# [Task objective]
Using the data below, return the stretch from the line that contains "Profiles (167, 827)" through the line that contains "Agnihotra (35, 1974)", both included, exactly as it stands and nothing beyond it.

# [Input material]

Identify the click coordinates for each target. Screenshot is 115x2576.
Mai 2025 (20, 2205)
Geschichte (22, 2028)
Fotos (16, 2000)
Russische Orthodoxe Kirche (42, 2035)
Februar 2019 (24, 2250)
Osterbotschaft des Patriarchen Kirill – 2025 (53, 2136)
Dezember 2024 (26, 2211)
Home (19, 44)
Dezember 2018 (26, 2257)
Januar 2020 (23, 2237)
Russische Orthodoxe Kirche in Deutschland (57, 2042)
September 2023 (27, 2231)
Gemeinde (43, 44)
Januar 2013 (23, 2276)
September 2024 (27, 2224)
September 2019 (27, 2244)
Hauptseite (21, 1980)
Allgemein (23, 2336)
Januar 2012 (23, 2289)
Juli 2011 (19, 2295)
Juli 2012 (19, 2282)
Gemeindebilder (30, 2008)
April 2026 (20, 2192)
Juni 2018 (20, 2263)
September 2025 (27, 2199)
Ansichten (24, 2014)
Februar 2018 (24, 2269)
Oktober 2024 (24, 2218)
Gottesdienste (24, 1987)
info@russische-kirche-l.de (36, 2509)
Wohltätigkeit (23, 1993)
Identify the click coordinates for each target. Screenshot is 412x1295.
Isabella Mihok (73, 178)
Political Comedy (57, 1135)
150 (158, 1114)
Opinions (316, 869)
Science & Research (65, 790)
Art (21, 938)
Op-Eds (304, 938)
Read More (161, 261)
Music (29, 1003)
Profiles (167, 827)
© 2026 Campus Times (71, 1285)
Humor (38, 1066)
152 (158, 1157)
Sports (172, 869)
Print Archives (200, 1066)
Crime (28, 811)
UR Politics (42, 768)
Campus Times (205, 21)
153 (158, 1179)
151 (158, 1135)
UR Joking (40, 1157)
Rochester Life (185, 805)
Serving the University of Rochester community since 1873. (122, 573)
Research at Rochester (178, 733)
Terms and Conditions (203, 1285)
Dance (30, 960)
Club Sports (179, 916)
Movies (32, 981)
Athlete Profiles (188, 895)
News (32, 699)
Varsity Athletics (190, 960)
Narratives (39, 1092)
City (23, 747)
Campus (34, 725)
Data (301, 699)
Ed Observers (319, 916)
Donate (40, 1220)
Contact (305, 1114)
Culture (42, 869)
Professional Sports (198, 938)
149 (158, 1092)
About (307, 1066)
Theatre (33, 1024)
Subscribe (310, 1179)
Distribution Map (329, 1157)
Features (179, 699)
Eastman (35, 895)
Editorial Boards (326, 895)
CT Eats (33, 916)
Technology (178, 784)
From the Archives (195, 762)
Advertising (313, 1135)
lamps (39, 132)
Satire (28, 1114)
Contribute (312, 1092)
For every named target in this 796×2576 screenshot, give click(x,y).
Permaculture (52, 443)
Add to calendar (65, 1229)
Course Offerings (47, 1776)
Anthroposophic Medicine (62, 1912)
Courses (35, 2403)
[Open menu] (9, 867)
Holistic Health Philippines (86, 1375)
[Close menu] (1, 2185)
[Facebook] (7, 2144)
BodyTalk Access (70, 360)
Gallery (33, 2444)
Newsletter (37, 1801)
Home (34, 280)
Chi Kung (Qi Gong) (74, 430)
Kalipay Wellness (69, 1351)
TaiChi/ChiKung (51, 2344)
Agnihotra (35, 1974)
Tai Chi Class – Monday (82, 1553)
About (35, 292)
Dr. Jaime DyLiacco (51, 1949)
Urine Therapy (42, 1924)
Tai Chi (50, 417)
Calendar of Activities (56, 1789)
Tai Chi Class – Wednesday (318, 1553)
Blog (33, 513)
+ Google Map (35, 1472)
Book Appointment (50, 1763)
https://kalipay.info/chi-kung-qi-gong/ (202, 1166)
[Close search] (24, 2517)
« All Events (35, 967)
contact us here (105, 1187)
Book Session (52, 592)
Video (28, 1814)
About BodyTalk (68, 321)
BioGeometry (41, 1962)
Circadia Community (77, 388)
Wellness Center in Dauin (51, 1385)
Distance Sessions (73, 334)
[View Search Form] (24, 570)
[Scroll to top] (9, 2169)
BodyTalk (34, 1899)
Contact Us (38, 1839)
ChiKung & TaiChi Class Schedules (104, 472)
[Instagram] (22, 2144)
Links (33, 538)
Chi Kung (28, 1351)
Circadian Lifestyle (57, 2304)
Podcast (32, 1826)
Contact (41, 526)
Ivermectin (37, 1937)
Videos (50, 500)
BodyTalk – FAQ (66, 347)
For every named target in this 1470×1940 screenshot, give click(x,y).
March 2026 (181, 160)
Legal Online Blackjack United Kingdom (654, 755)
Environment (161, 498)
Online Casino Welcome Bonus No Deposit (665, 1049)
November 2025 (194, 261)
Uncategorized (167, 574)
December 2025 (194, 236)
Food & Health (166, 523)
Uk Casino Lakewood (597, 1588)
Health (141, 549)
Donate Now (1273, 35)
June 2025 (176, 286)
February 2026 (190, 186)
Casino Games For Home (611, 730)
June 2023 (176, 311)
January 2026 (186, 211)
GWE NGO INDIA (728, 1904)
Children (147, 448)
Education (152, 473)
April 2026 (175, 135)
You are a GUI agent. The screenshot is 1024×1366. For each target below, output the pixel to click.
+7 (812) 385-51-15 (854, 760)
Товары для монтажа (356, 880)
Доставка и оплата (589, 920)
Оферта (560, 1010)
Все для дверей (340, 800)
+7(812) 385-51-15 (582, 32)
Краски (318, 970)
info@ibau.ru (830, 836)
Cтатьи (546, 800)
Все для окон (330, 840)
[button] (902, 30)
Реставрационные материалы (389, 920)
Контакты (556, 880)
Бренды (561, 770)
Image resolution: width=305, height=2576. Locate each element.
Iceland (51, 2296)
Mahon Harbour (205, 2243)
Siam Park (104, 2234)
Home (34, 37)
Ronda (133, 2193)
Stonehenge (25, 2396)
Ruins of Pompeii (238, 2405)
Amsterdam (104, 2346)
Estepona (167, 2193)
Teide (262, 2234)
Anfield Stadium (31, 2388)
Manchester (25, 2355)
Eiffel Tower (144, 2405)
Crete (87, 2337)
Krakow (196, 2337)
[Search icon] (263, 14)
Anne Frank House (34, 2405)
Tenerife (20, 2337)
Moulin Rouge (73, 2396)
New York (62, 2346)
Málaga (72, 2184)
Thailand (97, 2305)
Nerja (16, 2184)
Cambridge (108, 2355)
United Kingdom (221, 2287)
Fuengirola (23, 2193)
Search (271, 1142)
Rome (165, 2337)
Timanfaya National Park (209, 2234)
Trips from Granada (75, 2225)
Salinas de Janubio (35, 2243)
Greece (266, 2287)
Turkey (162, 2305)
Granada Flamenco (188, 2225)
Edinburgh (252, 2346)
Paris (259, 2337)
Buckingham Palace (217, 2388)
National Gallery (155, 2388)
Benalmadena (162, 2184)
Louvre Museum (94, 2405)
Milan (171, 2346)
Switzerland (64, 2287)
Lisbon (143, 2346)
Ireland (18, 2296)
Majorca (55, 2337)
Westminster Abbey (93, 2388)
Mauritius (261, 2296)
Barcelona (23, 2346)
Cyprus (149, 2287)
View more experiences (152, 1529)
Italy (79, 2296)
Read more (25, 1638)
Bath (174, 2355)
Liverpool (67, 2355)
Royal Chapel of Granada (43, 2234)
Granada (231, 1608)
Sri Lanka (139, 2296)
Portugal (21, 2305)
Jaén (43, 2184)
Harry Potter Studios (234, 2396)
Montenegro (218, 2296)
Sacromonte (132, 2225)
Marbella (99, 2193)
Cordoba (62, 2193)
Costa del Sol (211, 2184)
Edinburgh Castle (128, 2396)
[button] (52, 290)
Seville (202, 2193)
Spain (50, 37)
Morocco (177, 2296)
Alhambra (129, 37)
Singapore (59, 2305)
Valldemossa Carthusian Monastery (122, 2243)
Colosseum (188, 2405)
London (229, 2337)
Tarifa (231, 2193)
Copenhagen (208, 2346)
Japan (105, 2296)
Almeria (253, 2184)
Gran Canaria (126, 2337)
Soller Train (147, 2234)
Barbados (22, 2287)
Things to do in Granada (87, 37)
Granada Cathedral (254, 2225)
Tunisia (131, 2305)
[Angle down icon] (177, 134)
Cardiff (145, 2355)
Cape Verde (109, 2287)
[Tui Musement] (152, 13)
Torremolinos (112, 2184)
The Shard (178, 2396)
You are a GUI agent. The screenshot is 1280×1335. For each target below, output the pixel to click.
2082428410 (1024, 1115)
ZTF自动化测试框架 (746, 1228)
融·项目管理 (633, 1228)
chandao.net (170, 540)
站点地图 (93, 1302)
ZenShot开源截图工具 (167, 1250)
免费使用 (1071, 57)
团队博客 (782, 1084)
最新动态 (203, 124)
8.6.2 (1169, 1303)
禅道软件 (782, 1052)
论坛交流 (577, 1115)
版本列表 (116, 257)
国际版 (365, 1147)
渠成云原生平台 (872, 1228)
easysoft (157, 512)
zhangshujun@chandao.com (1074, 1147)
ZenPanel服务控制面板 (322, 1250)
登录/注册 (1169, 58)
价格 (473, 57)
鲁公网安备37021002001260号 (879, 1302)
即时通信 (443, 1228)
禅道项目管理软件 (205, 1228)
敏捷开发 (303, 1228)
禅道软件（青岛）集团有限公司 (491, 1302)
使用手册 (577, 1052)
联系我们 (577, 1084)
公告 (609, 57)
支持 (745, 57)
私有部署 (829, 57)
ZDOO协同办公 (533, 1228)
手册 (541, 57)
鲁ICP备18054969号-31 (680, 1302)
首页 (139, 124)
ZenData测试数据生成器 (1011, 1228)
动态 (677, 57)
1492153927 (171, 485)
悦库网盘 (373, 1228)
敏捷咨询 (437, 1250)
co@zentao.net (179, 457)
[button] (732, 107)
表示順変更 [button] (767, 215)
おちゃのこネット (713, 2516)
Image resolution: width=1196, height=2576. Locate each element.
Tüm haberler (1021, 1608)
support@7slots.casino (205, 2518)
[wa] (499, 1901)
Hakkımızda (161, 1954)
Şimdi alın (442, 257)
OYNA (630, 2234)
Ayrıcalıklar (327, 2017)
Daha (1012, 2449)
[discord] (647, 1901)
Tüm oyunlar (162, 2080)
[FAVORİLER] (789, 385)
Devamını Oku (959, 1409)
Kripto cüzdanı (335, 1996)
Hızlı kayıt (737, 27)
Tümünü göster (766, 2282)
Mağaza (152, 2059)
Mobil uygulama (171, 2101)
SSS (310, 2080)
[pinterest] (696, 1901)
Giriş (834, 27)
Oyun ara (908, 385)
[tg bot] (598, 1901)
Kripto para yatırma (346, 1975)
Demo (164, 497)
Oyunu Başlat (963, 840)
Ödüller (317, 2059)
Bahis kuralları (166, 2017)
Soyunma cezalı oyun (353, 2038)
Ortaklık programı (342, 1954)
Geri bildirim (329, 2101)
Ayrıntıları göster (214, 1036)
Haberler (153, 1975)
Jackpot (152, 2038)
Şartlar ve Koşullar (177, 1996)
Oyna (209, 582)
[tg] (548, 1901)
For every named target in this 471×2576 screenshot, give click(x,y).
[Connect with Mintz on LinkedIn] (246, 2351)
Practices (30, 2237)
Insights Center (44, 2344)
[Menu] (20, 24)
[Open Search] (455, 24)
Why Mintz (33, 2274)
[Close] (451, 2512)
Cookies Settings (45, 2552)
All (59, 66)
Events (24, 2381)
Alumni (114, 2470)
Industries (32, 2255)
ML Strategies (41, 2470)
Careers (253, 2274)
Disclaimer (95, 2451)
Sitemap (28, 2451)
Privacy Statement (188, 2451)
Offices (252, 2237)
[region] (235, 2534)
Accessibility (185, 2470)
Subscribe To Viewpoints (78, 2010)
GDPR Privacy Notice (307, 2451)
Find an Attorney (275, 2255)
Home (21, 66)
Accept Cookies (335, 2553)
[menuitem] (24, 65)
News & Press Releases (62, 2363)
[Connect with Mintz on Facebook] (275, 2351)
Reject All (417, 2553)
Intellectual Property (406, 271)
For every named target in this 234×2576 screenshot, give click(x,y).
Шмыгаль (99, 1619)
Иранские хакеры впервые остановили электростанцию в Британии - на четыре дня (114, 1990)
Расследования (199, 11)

# [Answer below]
Profiles (167, 827)
© 2026 Campus Times (71, 1285)
Humor (38, 1066)
152 (158, 1157)
Sports (172, 869)
Print Archives (200, 1066)
Crime (28, 811)
UR Politics (42, 768)
Campus Times (205, 21)
153 (158, 1179)
151 (158, 1135)
UR Joking (40, 1157)
Rochester Life (185, 805)
Serving the University of Rochester community since 1873. (122, 573)
Research at Rochester (178, 733)
Terms and Conditions (203, 1285)
Dance (30, 960)
Club Sports (179, 916)
Movies (32, 981)
Athlete Profiles (188, 895)
News (32, 699)
Varsity Athletics (190, 960)
Narratives (39, 1092)
City (23, 747)
Campus (34, 725)
Data (301, 699)
Ed Observers (319, 916)
Donate (40, 1220)
Contact (305, 1114)
Culture (42, 869)
Professional Sports (198, 938)
149 (158, 1092)
About (307, 1066)
Theatre (33, 1024)
Subscribe (310, 1179)
Distribution Map (329, 1157)
Features (179, 699)
Eastman (35, 895)
Editorial Boards (326, 895)
CT Eats (33, 916)
Technology (178, 784)
From the Archives (195, 762)
Advertising (313, 1135)
lamps (39, 132)
Satire (28, 1114)
Contribute (312, 1092)
For every named target in this 796×2576 screenshot, give click(x,y).
Permaculture (52, 443)
Add to calendar (65, 1229)
Course Offerings (47, 1776)
Anthroposophic Medicine (62, 1912)
Courses (35, 2403)
[Open menu] (9, 867)
Holistic Health Philippines (86, 1375)
[Close menu] (1, 2185)
[Facebook] (7, 2144)
BodyTalk Access (70, 360)
Gallery (33, 2444)
Newsletter (37, 1801)
Home (34, 280)
Chi Kung (Qi Gong) (74, 430)
Kalipay Wellness (69, 1351)
TaiChi/ChiKung (51, 2344)
Agnihotra (35, 1974)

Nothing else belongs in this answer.